E as empresas estão assumindo os riscos de usar softwares livres?
Tem empresa já usando chat GPT, porque acham legal para ajudar no trabalho. E elas assumem o risco. Mas essas empresas, em geral, estão evoluídas no programa de privacidade e proteção de dados, já tem todos os pilares e uma preocupação real com PPD. Elas fazem o assessment antes de aprovar o uso de aplicações de forma interna.
Você disse que os profissionais estão se preparando. Mas as empresas estão preparadas para trazer a liderança desse tema da IA para suas áreas de PPD, ou será necessário repensar a estrutura organizacional das áreas?

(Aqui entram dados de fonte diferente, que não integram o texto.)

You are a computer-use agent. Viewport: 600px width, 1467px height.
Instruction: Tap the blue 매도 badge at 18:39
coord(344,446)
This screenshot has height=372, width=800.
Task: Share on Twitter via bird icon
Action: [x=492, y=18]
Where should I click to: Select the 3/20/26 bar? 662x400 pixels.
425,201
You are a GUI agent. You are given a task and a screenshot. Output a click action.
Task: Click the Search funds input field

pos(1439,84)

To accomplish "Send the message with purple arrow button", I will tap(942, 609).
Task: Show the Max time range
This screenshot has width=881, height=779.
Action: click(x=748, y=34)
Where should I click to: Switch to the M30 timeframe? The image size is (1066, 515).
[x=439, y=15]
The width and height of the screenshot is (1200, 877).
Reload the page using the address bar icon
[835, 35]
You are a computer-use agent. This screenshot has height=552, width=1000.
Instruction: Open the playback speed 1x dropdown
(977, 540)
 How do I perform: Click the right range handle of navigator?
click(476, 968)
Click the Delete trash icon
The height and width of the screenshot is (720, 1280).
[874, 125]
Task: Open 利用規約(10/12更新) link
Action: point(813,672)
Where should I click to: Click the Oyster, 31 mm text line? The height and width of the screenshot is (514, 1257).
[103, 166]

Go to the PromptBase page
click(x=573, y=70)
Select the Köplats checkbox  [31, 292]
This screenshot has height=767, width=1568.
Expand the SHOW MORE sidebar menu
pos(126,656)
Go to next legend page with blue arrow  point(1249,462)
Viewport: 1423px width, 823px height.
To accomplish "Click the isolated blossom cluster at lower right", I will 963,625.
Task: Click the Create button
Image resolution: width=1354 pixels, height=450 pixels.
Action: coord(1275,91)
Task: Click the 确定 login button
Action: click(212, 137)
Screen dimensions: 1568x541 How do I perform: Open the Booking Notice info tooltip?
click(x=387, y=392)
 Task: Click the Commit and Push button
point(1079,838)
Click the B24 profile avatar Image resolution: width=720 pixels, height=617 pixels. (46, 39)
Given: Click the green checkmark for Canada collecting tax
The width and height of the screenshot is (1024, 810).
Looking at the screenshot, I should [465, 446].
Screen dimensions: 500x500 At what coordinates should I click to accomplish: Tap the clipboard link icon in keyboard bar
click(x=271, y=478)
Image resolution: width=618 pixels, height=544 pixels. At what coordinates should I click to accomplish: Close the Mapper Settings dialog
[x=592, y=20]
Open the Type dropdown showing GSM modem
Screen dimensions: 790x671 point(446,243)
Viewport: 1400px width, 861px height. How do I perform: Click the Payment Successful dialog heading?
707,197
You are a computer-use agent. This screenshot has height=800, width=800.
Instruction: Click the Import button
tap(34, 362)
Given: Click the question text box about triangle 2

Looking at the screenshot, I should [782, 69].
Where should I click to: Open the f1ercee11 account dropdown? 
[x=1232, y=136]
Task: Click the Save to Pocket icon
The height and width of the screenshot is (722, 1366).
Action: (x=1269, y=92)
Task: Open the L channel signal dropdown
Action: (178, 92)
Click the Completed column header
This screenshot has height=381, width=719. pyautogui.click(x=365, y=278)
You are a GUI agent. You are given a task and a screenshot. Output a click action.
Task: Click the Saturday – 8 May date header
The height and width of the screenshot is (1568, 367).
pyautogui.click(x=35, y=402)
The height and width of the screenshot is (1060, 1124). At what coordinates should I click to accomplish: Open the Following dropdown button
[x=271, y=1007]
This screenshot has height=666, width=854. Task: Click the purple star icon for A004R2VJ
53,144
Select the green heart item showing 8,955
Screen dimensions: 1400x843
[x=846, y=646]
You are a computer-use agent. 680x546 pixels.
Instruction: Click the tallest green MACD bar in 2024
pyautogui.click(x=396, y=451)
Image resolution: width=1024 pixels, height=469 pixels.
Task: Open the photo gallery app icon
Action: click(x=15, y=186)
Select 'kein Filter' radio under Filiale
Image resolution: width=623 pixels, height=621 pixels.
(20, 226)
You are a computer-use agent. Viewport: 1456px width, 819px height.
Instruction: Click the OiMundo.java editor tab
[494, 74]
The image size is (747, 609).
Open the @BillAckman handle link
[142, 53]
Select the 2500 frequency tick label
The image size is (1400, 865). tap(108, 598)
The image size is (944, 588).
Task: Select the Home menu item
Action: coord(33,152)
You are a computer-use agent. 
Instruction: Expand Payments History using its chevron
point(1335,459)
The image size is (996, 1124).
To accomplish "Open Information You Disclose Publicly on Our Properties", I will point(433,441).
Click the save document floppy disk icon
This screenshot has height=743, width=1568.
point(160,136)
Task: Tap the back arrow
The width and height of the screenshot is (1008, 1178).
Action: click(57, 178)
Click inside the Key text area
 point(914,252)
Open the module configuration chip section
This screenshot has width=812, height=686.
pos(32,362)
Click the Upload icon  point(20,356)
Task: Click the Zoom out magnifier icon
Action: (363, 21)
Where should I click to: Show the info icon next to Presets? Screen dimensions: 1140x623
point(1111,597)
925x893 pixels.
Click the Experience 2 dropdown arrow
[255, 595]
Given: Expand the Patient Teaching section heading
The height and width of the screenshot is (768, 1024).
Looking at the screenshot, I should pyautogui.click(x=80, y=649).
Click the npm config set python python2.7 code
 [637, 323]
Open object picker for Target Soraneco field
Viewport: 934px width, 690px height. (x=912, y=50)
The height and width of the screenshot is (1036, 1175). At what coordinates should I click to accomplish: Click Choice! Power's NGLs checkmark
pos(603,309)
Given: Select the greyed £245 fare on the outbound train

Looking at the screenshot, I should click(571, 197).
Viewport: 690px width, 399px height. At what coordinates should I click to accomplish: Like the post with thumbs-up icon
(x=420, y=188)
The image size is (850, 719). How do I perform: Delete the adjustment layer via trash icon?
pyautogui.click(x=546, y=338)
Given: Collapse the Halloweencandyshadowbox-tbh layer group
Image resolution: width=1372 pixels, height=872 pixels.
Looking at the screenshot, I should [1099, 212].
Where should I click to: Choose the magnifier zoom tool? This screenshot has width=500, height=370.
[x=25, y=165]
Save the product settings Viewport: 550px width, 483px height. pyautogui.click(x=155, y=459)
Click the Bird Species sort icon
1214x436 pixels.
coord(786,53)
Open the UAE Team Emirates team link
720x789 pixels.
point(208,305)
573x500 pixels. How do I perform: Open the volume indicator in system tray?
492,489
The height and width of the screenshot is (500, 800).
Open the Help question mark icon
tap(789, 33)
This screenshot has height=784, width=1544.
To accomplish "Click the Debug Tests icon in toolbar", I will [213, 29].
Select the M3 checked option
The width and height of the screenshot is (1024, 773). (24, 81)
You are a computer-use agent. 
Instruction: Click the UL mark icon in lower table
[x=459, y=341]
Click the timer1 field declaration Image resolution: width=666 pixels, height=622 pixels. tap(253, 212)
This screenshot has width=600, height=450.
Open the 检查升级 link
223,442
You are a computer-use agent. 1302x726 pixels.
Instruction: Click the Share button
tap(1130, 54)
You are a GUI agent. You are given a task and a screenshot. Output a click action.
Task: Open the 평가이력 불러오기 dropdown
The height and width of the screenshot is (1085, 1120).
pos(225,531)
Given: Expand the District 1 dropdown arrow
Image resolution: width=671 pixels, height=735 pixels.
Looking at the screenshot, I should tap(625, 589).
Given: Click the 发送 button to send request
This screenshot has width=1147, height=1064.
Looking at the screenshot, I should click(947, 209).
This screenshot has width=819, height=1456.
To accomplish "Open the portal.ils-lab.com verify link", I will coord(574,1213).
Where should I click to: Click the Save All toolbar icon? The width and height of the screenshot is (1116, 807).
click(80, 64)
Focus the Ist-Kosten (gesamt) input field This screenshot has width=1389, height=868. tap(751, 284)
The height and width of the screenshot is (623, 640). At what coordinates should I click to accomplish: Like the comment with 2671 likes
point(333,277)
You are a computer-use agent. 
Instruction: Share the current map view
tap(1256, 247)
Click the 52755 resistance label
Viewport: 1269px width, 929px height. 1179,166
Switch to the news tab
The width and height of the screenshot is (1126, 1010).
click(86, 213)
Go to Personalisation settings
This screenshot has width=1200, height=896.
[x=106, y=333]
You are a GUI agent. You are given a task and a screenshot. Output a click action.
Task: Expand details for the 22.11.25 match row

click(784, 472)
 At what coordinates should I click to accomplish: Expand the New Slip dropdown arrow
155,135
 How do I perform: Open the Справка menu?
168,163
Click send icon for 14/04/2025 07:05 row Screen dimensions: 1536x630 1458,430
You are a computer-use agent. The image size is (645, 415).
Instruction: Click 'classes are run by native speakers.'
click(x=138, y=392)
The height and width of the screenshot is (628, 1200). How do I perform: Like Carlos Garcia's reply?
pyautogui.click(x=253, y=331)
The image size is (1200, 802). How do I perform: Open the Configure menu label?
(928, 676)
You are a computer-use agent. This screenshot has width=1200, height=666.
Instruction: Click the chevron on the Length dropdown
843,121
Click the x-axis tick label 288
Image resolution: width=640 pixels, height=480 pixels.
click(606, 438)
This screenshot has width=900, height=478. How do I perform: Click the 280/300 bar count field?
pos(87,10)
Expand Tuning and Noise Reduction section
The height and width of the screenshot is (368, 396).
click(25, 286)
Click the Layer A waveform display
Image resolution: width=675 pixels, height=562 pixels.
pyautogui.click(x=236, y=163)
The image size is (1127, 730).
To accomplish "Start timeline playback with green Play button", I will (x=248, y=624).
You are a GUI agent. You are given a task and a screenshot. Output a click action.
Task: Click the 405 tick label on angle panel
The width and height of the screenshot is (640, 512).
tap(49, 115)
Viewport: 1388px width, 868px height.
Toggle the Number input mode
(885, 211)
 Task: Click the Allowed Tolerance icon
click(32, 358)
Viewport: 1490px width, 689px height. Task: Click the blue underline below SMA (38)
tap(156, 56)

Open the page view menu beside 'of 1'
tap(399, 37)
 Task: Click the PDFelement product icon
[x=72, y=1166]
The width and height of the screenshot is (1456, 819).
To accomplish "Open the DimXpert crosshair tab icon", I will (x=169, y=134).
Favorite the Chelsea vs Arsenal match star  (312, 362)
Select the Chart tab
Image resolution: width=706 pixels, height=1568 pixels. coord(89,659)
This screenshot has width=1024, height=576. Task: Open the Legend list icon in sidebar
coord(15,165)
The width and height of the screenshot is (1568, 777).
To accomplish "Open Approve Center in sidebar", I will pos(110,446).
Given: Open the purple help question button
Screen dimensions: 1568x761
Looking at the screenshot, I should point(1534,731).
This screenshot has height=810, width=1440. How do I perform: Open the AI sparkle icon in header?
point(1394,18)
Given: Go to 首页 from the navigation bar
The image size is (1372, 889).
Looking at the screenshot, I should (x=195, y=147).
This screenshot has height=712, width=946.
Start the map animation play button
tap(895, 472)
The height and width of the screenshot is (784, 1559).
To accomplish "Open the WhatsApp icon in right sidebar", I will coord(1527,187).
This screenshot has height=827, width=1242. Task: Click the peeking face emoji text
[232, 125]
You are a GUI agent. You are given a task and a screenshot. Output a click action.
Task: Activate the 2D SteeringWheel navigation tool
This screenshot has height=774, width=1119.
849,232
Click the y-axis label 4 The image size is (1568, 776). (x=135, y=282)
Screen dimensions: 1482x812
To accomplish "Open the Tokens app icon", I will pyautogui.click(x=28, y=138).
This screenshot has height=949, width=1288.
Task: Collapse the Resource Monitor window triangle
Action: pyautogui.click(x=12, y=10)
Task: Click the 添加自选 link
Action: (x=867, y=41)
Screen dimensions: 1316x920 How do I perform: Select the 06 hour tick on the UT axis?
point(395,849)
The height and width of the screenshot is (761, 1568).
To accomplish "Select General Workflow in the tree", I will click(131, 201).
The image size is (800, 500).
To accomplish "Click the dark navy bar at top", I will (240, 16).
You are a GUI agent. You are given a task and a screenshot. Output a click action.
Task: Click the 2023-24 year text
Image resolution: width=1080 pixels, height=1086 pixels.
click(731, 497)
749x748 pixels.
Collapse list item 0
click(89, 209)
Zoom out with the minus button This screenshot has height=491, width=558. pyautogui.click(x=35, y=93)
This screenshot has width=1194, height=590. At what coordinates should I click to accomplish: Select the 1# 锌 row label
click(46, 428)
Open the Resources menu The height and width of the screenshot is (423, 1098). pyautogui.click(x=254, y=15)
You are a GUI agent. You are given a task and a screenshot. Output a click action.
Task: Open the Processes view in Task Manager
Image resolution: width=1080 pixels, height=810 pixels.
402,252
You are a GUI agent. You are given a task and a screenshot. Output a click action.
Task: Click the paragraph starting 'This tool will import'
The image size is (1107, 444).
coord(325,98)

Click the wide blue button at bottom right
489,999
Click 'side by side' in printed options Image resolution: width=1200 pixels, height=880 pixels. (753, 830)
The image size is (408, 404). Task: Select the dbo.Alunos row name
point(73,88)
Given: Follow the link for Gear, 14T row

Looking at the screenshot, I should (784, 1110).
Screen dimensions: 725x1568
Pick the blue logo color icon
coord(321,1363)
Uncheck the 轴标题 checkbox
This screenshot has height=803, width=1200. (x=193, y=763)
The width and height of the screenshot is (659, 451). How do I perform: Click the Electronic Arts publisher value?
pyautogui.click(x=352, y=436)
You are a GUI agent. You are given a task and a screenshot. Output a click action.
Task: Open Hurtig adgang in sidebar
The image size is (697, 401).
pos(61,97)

Acredito que vamos ter que repensar a estrutura organizacional. Temos inúmeras empresas nas quais o DPO ainda briga por budget para terminar a implementação do programa, uma série de empresas nas quais ainda não existe processos de gestão de terceiros, parceiros com os quais você compartilha dados pessoais e nos quais precisaria fazer um assessment para saber se eles têm o mesmo nível de proteção que eu gostaria de ter na minha empresa. Nesse sentido, vamos precisar de uma evolução, porque se não tenho orçamento para implementar tudo o que eu já precisava ter dentro do programa de privacidade, imagina você pleitear um orçamento para fazer o assessment de uma aplicação de IA. Vai ser necessário uma reestruturação para as coisas funcionarem.
Ainda temos poucos exemplos de mercado. Mas as grandes empresas, que já tem o programa de PPD rodando, estão olhando para isso, cada qual dentro da sua realidade, porque sabemos que se usar essas apps de forma correta e isso vai melhorar uma parte dos processos substanciais do ponto de vista de custo e tempo.
No começo do processo de implementação da LGPD, parecia que todas as empresas tinham entendido a importância do tema e que não era um grande desafio ter os recursos para implementar o programa de PPD. O que aconteceu? Esse orçamento se confundiu com o orçamento de TI, passou a “moda”, perdeu-se o foco… O que aconteceu que muita gente ainda não concluiu o processo?
Não tem nada específico. Tem uma conjuntura econômica. Passamos por uma pandemia e a lei entrou em vigor bem na pandemia, foi muito ruim. Todas as empresas cortaram orçamento e reajustaram suas prioridades. Acho que agora, de alguma forma, temos as empresas trabalhando com 100% da sua capacidade, fazendo a economia girar e vemos o crescimento de alocação de budget. Estamos vendo o motor esquentando para terminar as implantações nessas empresas, até porque a ANPD também está estruturada e começou a soltar algumas sanções, ainda que de forma bem educativa. Mas é um ponto importante também.
No contexto que temos hoje, tendemos a tratar da IA de forma fria e técnica, ou ela ainda é uma discussão que está mais no campo da política e da geopolítica? Porque se isso caminhar mais para um lado ou para o outro, isso pode refletir em quem irá cuidar disso, não?
Eu acho que a política e a técnica estão caminhando juntos. As discussões políticas foram aceleradas, é verdade. No ano passado tivemos um caso importante numa escola de classe alta no Rio de Janeiro, bem tradicional, na qual um grupo de alunos pegou fotos de algumas alunas e por meio de app’s começaram a divulgar fotos delas nuas. Mas nas redes sociais, via-se que elas estavam vestidas nas fotos, que se tratava de imagens alteradas por IA. Isso criou um alerta e a reação política brasileira é sempre pensar numa lei, para que se possa gerar a responsabilidade do ponto de vista de ilícito penal. Mas o Brasil não consegue discutir esse assunto sem pensar no que acontece lá fora. Os grupos de estudo sobre essa legislação trazem experiência do que acontece lá fora. E foi o mesmo com a LGPD, que tem muita coisa similar a GDPR. Acho que vai caminhar junto a discussão geopolítica e técnica. Daí a demora. Não dá para tomar decisão sobre legislação de uma hora para outra. Tenho que ter contribuições técnicas, do mercado, tenho que ouvir a sociedade, para que no mínimo eu tenha uma lei geral sobre IA.